California:  University of California, Davis professor Kimberlee Shauman explores popular explanations for the underrepresentation of women in science in an effort to identify the real causes and the areas where changes in policy and practice can have a positive impact of the progress toward gender equity. This video clip was created during the California Girls Collaborative Project kick-off event.  Visit: to view.
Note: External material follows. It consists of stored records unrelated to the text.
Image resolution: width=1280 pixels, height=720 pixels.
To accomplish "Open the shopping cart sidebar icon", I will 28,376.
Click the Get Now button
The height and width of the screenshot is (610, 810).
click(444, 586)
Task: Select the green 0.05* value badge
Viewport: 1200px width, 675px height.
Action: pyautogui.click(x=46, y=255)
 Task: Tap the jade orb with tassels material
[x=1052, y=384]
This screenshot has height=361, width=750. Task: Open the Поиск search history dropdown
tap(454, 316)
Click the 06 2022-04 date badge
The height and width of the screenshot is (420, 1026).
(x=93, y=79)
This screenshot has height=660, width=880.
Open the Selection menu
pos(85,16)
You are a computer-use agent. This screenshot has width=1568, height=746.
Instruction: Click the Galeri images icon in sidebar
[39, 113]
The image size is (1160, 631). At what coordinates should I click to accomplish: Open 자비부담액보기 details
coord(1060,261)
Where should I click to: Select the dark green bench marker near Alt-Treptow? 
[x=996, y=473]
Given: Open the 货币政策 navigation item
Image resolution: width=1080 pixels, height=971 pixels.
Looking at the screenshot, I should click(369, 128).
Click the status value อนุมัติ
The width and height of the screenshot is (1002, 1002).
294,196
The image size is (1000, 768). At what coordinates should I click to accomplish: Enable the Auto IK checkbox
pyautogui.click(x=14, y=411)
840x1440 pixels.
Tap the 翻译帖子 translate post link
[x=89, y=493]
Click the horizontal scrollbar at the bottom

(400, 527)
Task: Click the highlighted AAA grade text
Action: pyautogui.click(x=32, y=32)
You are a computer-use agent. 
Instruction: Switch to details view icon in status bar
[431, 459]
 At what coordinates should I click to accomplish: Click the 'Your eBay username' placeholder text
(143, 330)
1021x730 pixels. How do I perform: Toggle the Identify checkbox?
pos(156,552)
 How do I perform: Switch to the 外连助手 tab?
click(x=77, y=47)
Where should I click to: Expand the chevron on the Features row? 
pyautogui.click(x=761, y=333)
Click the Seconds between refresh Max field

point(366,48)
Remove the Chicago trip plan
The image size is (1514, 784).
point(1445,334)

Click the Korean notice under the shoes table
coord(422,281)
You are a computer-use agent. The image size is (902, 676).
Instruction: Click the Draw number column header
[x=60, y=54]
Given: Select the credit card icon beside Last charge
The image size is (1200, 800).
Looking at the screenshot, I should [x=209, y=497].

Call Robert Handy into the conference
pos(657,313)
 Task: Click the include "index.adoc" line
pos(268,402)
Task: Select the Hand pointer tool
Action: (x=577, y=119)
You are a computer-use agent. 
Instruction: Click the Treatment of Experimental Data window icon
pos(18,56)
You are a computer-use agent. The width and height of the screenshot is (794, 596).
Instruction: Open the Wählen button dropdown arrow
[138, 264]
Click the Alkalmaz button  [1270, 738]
Midwest Rural-Urban (MRU) Girls Collaborative Project Kick-Off Celebration:  A Kick-off celebration will be held April 1, 2006 at Missouri State University to familiarize various communities, schools, businesses, colleges and girl-serving programs with the MRU Girls Collaborative Project and to get input from these groups regarding needs and challenges related to engaging girls in STEM.  Thirty-five $1,000 mini-grants will be distributed during the project to motivate and support innovative collaboration between organizations.  The former astronaut,  Dr. Mary Ellen Weber, will be the keynote speaker.  To register for the Kick-Off conference go to

Massachusetts:  The Massachusetts Girls Collaborative Project second forum is a Program Fair, which will display STEM summer and year-round programs for girls grades K -12.  The fair is in Boston, MA at Wentworth Institute of Technology (WIT) on Saturday, April 8, 2006.  If you are interested in displaying your program or if you would like to attend, please contact

NGCP Champions Board Member Honored:  The NSF-funded program HER-STORY: THEN, produced by Mary Darcy of WAMC/Northeast Public Radio, and narrated by Kate Mulgrew, just won a Gracie Award.  The American Women in Radio and Television, Inc. (AWRT), strives to encourage the realistic and faceted portrayal of women in entertainment, commercials, news, features and other programs.  The Women In Science, Technology, Engineering and Mathematics ON THE AIR! website is an audio resource for young girls, young women, parents, middle and high school teachers, college professors, guidance counselors, researchers, organizational leaders, and those interested in learning about the past, present and future role of women in science and technology education, fields and careers.

Events and Activities

AGELE 2006 Conference, Minnesota:  The Association for Gender Equity Leadership in Education (AGELE), announces registration is open for their annual national conference to be held July 29-August 1, 2006 in Minneapolis, MN.  Conference theme is "Reaching High Standards for all...Through Equity." AGELE is a national organization that provides leadership in the identification and infusion of gender equity in all educational programs and processes and within parallel equity concerns, including, but not limited to, age, disability, ethnicity, national origin, race, religion, sexual orientation, and socio-economic status. AGELE provides a national network for individuals and organizations committed to instilling gender equity and reducing sex-role stereotyping for females and males.  Two extra-value preconference sessions will also be held, Title IX Coordinator training and Exploring Diversity Experientially.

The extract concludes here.